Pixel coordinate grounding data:
= Beginning of Section =

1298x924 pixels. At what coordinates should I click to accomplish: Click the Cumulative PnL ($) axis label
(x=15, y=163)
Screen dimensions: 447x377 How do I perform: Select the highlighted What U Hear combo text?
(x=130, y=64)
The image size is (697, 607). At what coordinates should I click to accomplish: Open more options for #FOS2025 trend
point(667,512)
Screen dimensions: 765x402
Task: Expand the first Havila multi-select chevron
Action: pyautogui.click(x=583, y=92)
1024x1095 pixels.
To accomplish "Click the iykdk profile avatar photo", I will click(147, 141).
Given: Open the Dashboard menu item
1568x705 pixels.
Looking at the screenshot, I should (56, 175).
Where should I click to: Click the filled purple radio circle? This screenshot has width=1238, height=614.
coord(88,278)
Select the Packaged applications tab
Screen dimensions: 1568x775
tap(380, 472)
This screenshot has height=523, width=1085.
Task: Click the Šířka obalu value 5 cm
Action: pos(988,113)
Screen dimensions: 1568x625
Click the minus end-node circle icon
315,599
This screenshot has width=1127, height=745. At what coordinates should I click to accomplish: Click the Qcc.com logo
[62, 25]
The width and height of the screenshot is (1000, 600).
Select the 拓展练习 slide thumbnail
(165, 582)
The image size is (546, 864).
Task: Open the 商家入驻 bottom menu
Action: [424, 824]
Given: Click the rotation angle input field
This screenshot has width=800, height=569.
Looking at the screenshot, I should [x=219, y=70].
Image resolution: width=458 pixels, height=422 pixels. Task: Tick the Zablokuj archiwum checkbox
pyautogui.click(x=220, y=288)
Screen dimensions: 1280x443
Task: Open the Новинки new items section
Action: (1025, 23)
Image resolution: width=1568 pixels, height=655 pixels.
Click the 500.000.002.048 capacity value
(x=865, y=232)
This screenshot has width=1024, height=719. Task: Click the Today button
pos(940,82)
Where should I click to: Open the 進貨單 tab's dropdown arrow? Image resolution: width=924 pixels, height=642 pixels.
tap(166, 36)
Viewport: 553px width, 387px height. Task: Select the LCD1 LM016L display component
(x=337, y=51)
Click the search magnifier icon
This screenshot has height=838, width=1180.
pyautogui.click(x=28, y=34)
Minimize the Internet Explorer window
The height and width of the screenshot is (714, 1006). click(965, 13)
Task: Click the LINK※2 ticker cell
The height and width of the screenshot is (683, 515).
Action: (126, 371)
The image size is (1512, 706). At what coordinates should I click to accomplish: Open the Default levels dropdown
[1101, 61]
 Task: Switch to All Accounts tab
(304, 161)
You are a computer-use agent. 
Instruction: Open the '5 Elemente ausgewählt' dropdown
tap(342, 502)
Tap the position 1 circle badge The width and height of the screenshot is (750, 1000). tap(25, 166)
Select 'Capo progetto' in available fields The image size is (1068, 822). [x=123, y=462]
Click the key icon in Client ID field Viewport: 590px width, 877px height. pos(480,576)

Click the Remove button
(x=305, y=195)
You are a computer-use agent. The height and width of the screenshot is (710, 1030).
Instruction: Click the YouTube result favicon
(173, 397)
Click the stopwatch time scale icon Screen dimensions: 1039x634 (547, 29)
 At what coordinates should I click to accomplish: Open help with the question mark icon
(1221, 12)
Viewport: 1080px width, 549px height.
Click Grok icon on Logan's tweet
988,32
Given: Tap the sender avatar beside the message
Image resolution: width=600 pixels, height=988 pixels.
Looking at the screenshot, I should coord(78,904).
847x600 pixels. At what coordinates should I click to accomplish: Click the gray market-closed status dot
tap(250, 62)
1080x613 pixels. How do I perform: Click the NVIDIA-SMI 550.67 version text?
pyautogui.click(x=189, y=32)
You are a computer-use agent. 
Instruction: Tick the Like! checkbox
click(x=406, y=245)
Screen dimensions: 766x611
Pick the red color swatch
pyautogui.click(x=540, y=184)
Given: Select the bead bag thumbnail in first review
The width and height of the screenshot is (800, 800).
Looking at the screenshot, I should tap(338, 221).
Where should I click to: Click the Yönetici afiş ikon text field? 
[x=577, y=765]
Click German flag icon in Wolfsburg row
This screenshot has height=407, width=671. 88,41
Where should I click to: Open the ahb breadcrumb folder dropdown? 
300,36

= End of Section =

▸ **WHAT YOU SHOULD DO**
The reply must repeat all of the records precisely.

▸ **RESULT FOR THIS EXERCISE**
1298x924 pixels. At what coordinates should I click to accomplish: Click the Cumulative PnL ($) axis label
(x=15, y=163)
Screen dimensions: 447x377 How do I perform: Select the highlighted What U Hear combo text?
(x=130, y=64)
The image size is (697, 607). At what coordinates should I click to accomplish: Open more options for #FOS2025 trend
point(667,512)
Screen dimensions: 765x402
Task: Expand the first Havila multi-select chevron
Action: pyautogui.click(x=583, y=92)
1024x1095 pixels.
To accomplish "Click the iykdk profile avatar photo", I will click(147, 141).
Given: Open the Dashboard menu item
1568x705 pixels.
Looking at the screenshot, I should (56, 175).
Where should I click to: Click the filled purple radio circle? This screenshot has width=1238, height=614.
coord(88,278)
Select the Packaged applications tab
Screen dimensions: 1568x775
tap(380, 472)
This screenshot has height=523, width=1085.
Task: Click the Šířka obalu value 5 cm
Action: pos(988,113)
Screen dimensions: 1568x625
Click the minus end-node circle icon
315,599
This screenshot has width=1127, height=745. At what coordinates should I click to accomplish: Click the Qcc.com logo
[62, 25]
The width and height of the screenshot is (1000, 600).
Select the 拓展练习 slide thumbnail
(165, 582)
The image size is (546, 864).
Task: Open the 商家入驻 bottom menu
Action: [424, 824]
Given: Click the rotation angle input field
This screenshot has width=800, height=569.
Looking at the screenshot, I should [x=219, y=70].
Image resolution: width=458 pixels, height=422 pixels. Task: Tick the Zablokuj archiwum checkbox
pyautogui.click(x=220, y=288)
Screen dimensions: 1280x443
Task: Open the Новинки new items section
Action: (1025, 23)
Image resolution: width=1568 pixels, height=655 pixels.
Click the 500.000.002.048 capacity value
(x=865, y=232)
This screenshot has width=1024, height=719. Task: Click the Today button
pos(940,82)
Where should I click to: Open the 進貨單 tab's dropdown arrow? Image resolution: width=924 pixels, height=642 pixels.
tap(166, 36)
Viewport: 553px width, 387px height. Task: Select the LCD1 LM016L display component
(x=337, y=51)
Click the search magnifier icon
This screenshot has height=838, width=1180.
pyautogui.click(x=28, y=34)
Minimize the Internet Explorer window
The height and width of the screenshot is (714, 1006). click(965, 13)
Task: Click the LINK※2 ticker cell
The height and width of the screenshot is (683, 515).
Action: (126, 371)
The image size is (1512, 706). At what coordinates should I click to accomplish: Open the Default levels dropdown
[1101, 61]
 Task: Switch to All Accounts tab
(304, 161)
You are a computer-use agent. 
Instruction: Open the '5 Elemente ausgewählt' dropdown
tap(342, 502)
Tap the position 1 circle badge The width and height of the screenshot is (750, 1000). tap(25, 166)
Select 'Capo progetto' in available fields The image size is (1068, 822). [x=123, y=462]
Click the key icon in Client ID field Viewport: 590px width, 877px height. pos(480,576)

Click the Remove button
(x=305, y=195)
You are a computer-use agent. The height and width of the screenshot is (710, 1030).
Instruction: Click the YouTube result favicon
(173, 397)
Click the stopwatch time scale icon Screen dimensions: 1039x634 (547, 29)
 At what coordinates should I click to accomplish: Open help with the question mark icon
(1221, 12)
Viewport: 1080px width, 549px height.
Click Grok icon on Logan's tweet
988,32
Given: Tap the sender avatar beside the message
Image resolution: width=600 pixels, height=988 pixels.
Looking at the screenshot, I should coord(78,904).
847x600 pixels. At what coordinates should I click to accomplish: Click the gray market-closed status dot
tap(250, 62)
1080x613 pixels. How do I perform: Click the NVIDIA-SMI 550.67 version text?
pyautogui.click(x=189, y=32)
You are a computer-use agent. 
Instruction: Tick the Like! checkbox
click(x=406, y=245)
Screen dimensions: 766x611
Pick the red color swatch
pyautogui.click(x=540, y=184)
Given: Select the bead bag thumbnail in first review
The width and height of the screenshot is (800, 800).
Looking at the screenshot, I should tap(338, 221).
Where should I click to: Click the Yönetici afiş ikon text field? 
[x=577, y=765]
Click German flag icon in Wolfsburg row
This screenshot has height=407, width=671. 88,41
Where should I click to: Open the ahb breadcrumb folder dropdown? 
300,36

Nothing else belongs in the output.